━━━ The data ━━━

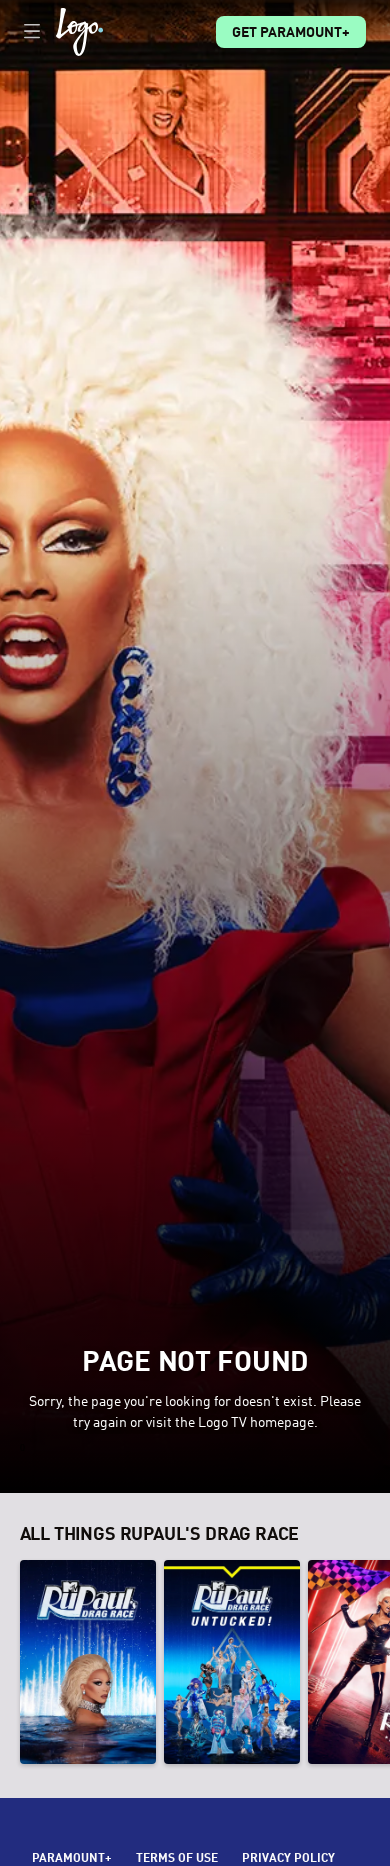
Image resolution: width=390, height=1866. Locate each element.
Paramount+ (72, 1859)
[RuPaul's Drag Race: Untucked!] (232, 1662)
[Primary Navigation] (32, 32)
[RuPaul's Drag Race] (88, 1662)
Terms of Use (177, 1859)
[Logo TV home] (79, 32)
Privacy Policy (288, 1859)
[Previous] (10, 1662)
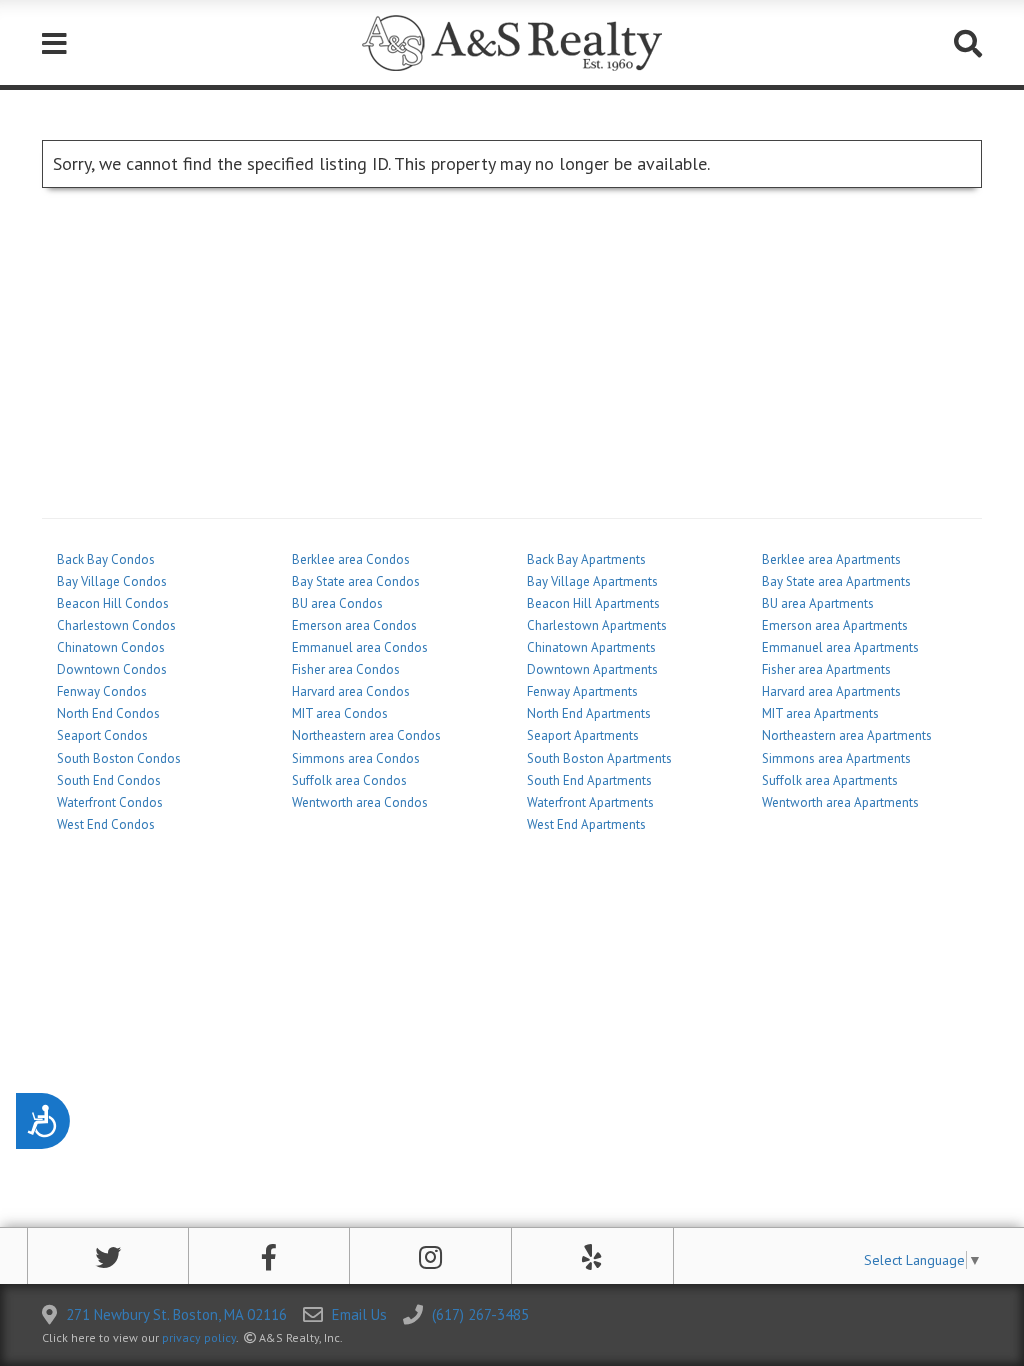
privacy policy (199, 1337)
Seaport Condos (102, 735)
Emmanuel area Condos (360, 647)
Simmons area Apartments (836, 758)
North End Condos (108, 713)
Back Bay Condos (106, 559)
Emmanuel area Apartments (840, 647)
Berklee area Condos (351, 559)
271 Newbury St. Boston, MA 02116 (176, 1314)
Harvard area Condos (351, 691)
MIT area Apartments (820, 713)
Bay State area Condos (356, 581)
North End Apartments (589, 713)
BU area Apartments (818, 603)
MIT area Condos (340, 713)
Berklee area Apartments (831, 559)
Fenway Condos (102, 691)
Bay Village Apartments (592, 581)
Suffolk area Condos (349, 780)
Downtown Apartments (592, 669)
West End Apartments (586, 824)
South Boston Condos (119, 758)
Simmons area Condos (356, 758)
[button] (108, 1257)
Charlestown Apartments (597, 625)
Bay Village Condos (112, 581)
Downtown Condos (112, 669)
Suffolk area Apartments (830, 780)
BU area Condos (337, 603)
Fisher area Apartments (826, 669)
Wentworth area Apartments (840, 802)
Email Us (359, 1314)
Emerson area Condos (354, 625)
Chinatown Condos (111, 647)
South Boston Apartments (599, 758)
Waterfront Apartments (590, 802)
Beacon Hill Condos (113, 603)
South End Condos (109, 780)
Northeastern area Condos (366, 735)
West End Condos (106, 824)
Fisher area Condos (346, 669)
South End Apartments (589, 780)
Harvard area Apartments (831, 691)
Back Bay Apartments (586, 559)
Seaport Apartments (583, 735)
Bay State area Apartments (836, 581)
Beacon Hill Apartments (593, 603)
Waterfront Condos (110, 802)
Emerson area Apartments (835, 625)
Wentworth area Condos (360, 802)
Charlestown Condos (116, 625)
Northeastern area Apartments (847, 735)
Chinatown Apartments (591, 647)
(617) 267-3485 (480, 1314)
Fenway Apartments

━━━

Your task. Only the pictures are to be omitted; the records above must otherwise be reproduced exactly.

Your solution.
Image resolution: width=390, height=1866. Locate each element.
Paramount+ (72, 1859)
[RuPaul's Drag Race: Untucked!] (232, 1662)
[Primary Navigation] (32, 32)
[RuPaul's Drag Race] (88, 1662)
Terms of Use (177, 1859)
[Logo TV home] (79, 32)
Privacy Policy (288, 1859)
[Previous] (10, 1662)
privacy policy (199, 1337)
Seaport Condos (102, 735)
Emmanuel area Condos (360, 647)
Simmons area Apartments (836, 758)
North End Condos (108, 713)
Back Bay Condos (106, 559)
Emmanuel area Apartments (840, 647)
Berklee area Condos (351, 559)
271 Newbury St. Boston, MA 02116 (176, 1314)
Harvard area Condos (351, 691)
MIT area Apartments (820, 713)
Bay State area Condos (356, 581)
North End Apartments (589, 713)
BU area Apartments (818, 603)
MIT area Condos (340, 713)
Berklee area Apartments (831, 559)
Fenway Condos (102, 691)
Bay Village Apartments (592, 581)
Suffolk area Condos (349, 780)
Downtown Apartments (592, 669)
West End Apartments (586, 824)
South Boston Condos (119, 758)
Simmons area Condos (356, 758)
[button] (108, 1257)
Charlestown Apartments (597, 625)
Bay Village Condos (112, 581)
Downtown Condos (112, 669)
Suffolk area Apartments (830, 780)
BU area Condos (337, 603)
Fisher area Apartments (826, 669)
Wentworth area Apartments (840, 802)
Email Us (359, 1314)
Emerson area Condos (354, 625)
Chinatown Condos (111, 647)
South Boston Apartments (599, 758)
Waterfront Apartments (590, 802)
Beacon Hill Condos (113, 603)
South End Condos (109, 780)
Northeastern area Condos (366, 735)
West End Condos (106, 824)
Fisher area Condos (346, 669)
South End Apartments (589, 780)
Harvard area Apartments (831, 691)
Back Bay Apartments (586, 559)
Seaport Apartments (583, 735)
Bay State area Apartments (836, 581)
Beacon Hill Apartments (593, 603)
Waterfront Condos (110, 802)
Emerson area Apartments (835, 625)
Wentworth area Condos (360, 802)
Charlestown Condos (116, 625)
Northeastern area Apartments (847, 735)
Chinatown Apartments (591, 647)
(617) 267-3485 (480, 1314)
Fenway Apartments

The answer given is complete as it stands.